Help comparing differences between time points

bpscherer · April 30, 2020, 9:13pm

Hi all,

I have 35, 16S fecal samples from 15 individuals. These samples are taken at three time points (Baseline, 1 month and 3 month), but I have several missing samples.

I've been exploring the data, and am trying to figure out the best way to look at overall changes in taxonomy or abundance from the baseline samples to the 1 or 3 month samples.

I showed some early results to my collaborator today, and she was wondering if there was a way to condense the taxa bar plots by metadata column (in this case time) rather than having columns based on individual samples.

I'm sorry this is kind of open-ended. Help wither with the taxa bar plots or with general ideas for analysis would be most welcome, thanks in advance!

Nicholas_Bokulich · April 30, 2020, 9:47pm

Hi @bpscherer,

Sure! See qiime feature-table group, this will allow you to group by sample metadata. Then build a barplot from the grouped feature table.

Good luck!

bpscherer · May 1, 2020, 2:26pm

Awesome, thanks Nicholas!

I got it to work out, and had a further question or two.

How do you determine which "mode" is most useful? I made bar plots out of each mode (sum, mean-ceiling, and median-ceiling). They are mostly pretty similar, except for the median plot which shows Clostridales as making up a substantially larger portion of each group.

time-median-bar-plots.qzv (351.0 KB)
time-sum-bar-plots.qzv (356.4 KB)
time-mean-bar-plots.qzv (354.6 KB)

Are there any statistical tests you would recommend for exploring if these differences between time points are significant? I know there are some issues with these types of comparisons due to the compositional nature of the data.

Thanks again for your help, any other insights would be great!

Nicholas_Bokulich · May 1, 2020, 2:54pm

If you are grouping many samples then median-ceiling is probably useful: it reduces the impact of outliers, and (unlike sum) is not driven by samples with higher sequence counts. There have been some other topics on this on the forum, I suggest looking around for those for some more discussion on these differences.

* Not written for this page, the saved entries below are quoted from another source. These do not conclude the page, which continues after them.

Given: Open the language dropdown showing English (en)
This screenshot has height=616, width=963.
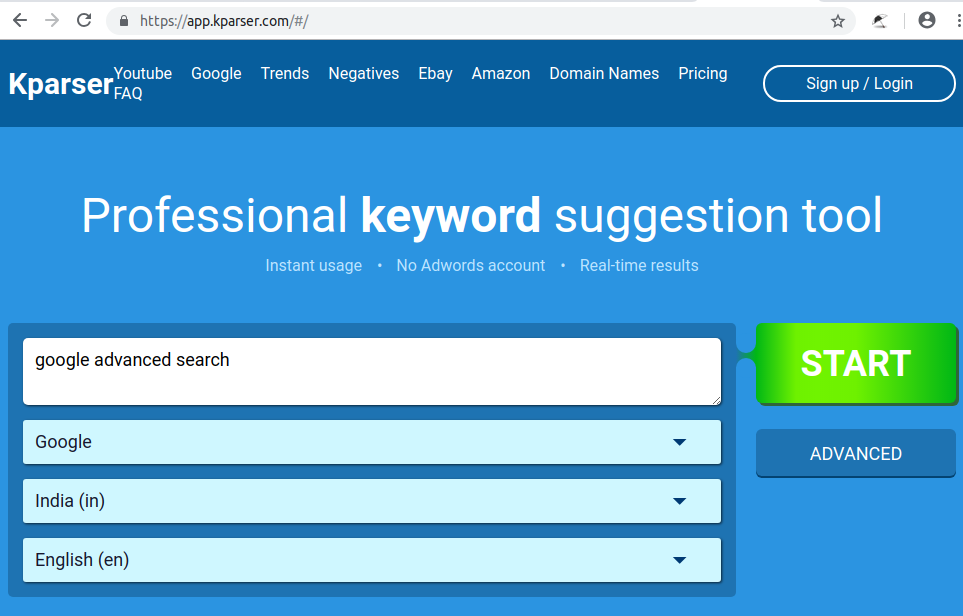Looking at the screenshot, I should (x=371, y=559).
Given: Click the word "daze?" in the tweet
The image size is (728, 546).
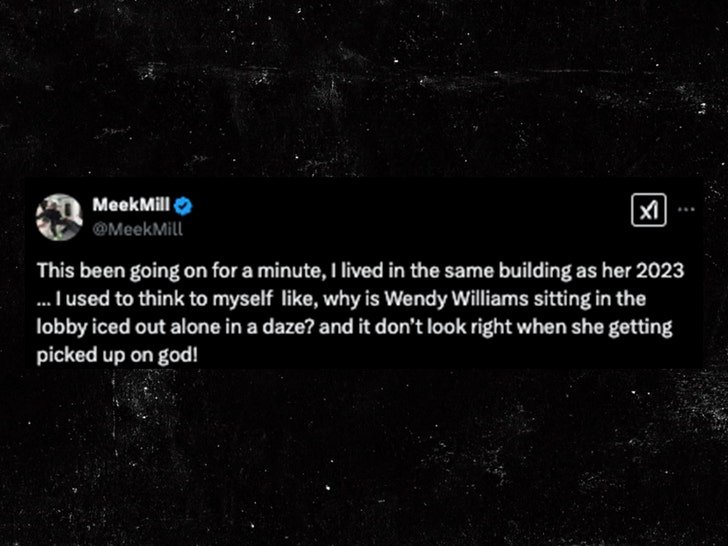Looking at the screenshot, I should 289,327.
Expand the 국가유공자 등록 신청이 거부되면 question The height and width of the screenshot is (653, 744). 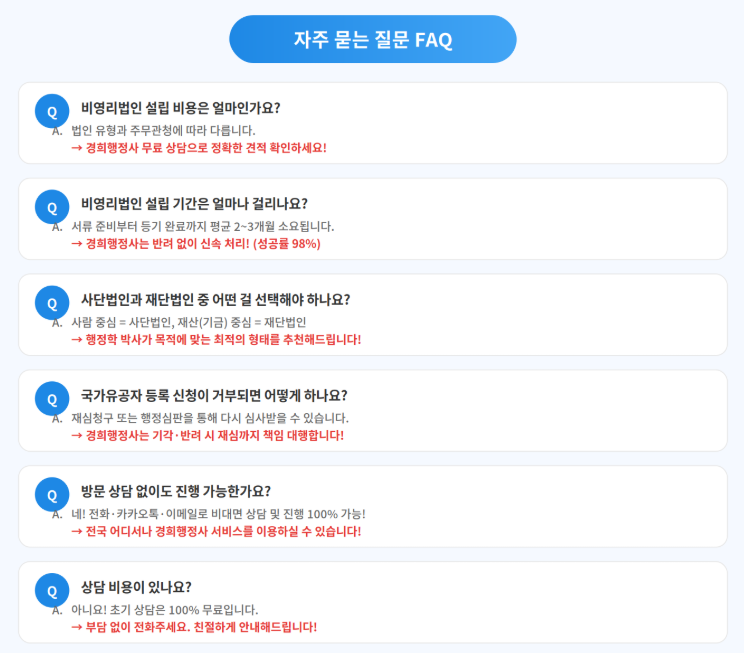[x=214, y=395]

For compositional data like this, use ANCOM (in q2-composition) or q2-aldex2. Since you have only 3 timepoints, comparing time 1 vs. 2, 1 vs. 3, and 2 vs. 3 (or some subset of these if you are not interested in all) is probably the most easily interpretable if you are interested in individual time increments.

Good luck!

system · June 1, 2020, 8:54pm

This topic was automatically closed 31 days after the last reply. New replies are no longer allowed.